When Marta Ribera Carbó, Law and Economics alumna (class of 2018), was studying at UPF, she made good friends she still has today. ‘For the six years of the degree programme, we made the university our home’, she says.

Until recently, her home and plans had shifted to Brazil: first, in 2019, as a researcher at the Sao Paulo International Human Rights Centre (CIDHSP) and then, since January 2020, to work in the Brazilian medical unit of Doctors Without Borders (MSF) in Rio de Janeiro. She has now returned temporarily to Catalonia, where she is pursuing a master’s degree at UPF and is a consultant for the Observatory of Economic, Social and Cultural Rights (Observatori DESC) on data management and analysis and researching social and economic rights.

‘In Brazil, with MSF, I was conducting a study on health and migration, trying to determine the different migratory routes, the diseases contracted before or during the route, and the doctor’s visits made and medications taken along the way’, Marta explains. She made sure that the data were being properly collected and analysed the results using statistical tools.

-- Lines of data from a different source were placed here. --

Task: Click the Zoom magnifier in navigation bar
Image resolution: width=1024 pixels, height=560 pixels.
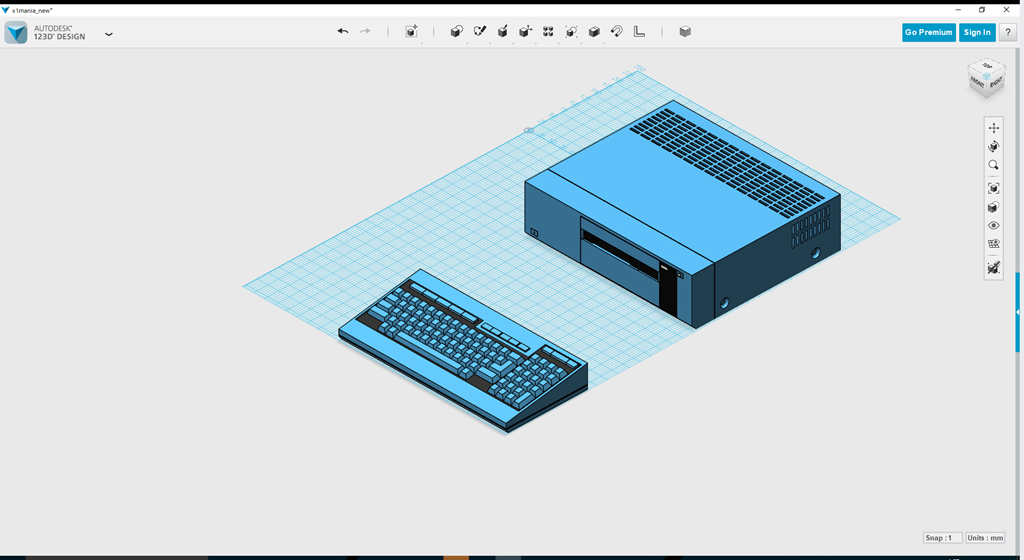Action: click(993, 165)
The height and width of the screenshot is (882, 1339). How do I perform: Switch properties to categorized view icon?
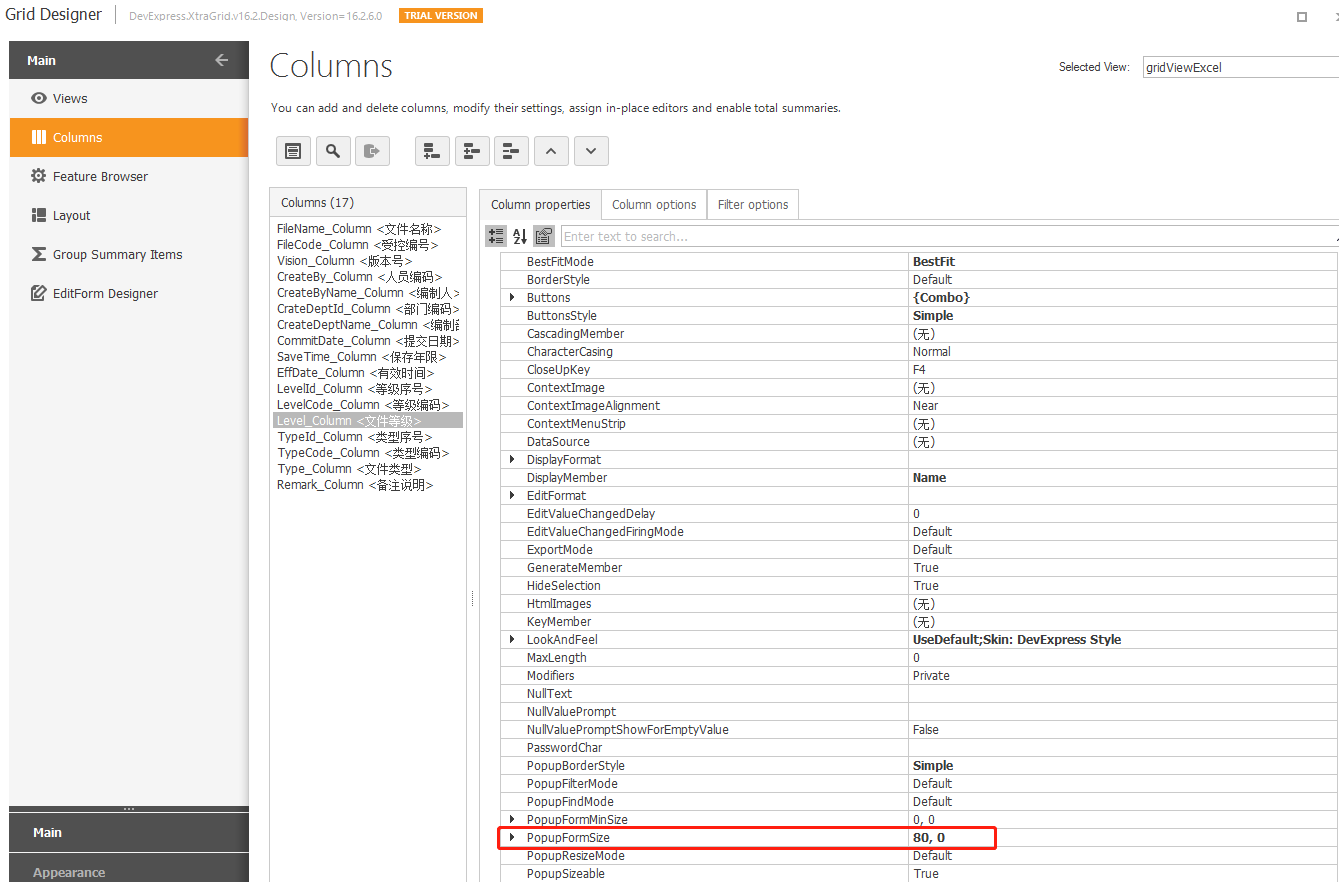(x=495, y=235)
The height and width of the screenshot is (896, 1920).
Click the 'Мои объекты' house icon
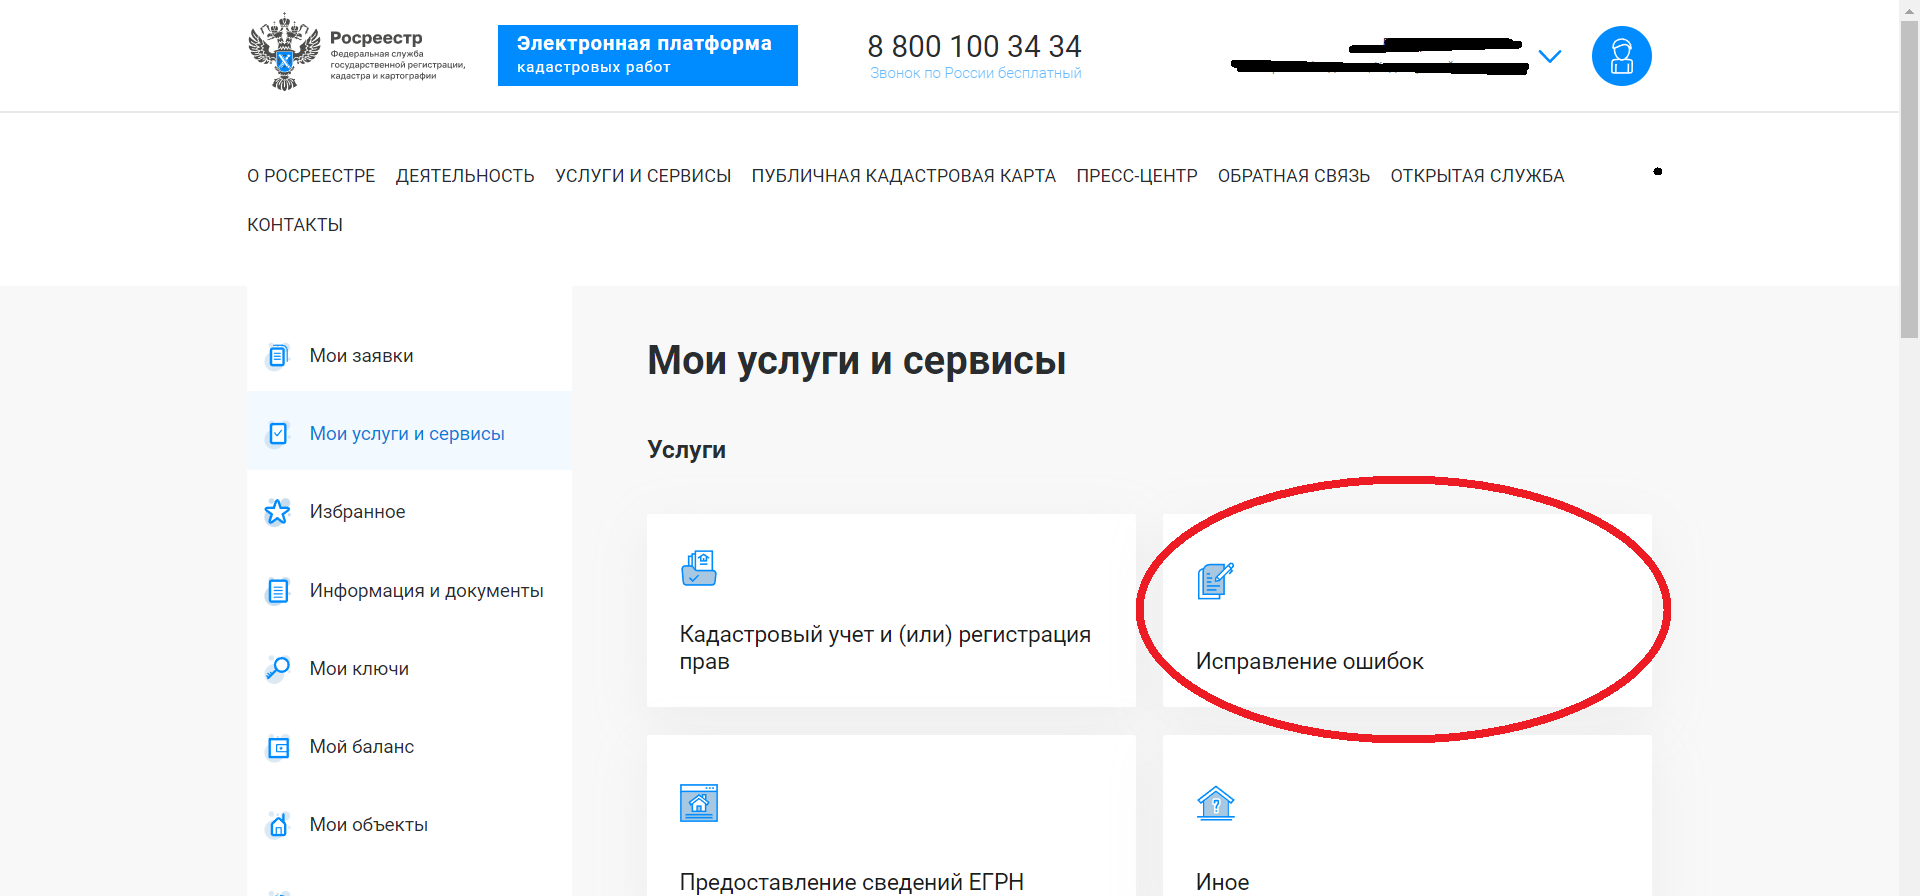[x=278, y=825]
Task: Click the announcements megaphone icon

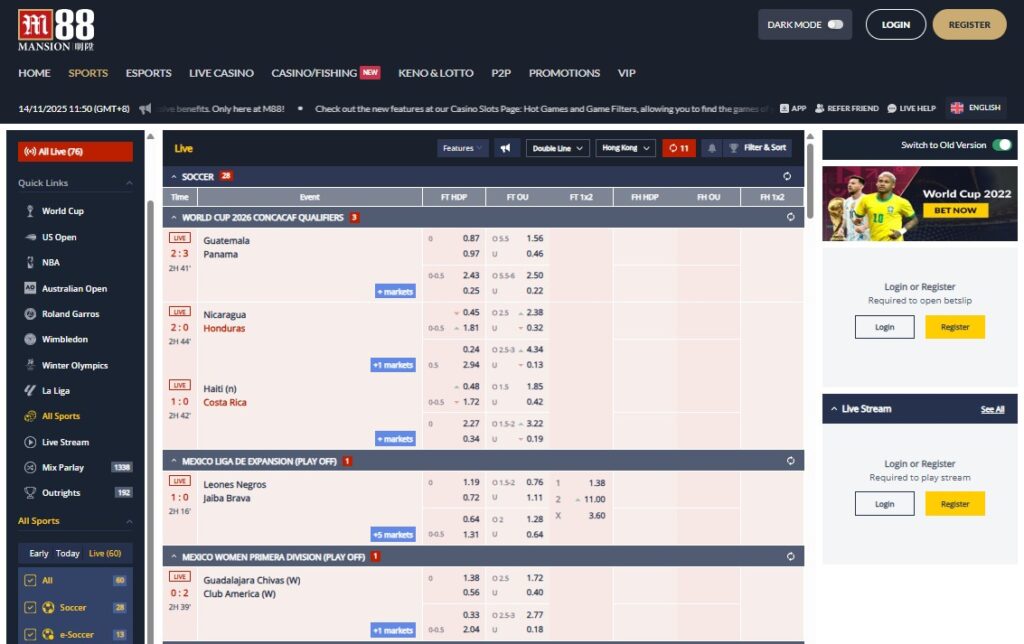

The parts of the study conducted in South Africa, Colombia and Zimbabwe were completed, but, due to the pandemic, the Brazilian part was suspended until further notice. ‘We collected and analysed the data from the parts of the study that could be finished and wrote up the final reports. The results were very well received and praised within the MSF movement. Now it’s up to the programme managers to design services that are better adapted to migrants’ needs’, she says.

‘The migration project has been postponed, and my work with MSF is done for now, but I don’t rule out continuing to do research in the third sector once I have specialized.’

According to Marta, the pandemic delayed the release of the final reports, since the team she was working with on the migration study had to collect and analyse the clinical data from the coronavirus projects that MSF had to launch urgently in Brazil. ‘Now the Covid-19 projects have closed and the migration project has been postponed indefinitely, and my work with MSF is done for now, but I don’t rule out continuing to do research in the third sector once I’ve specialized.’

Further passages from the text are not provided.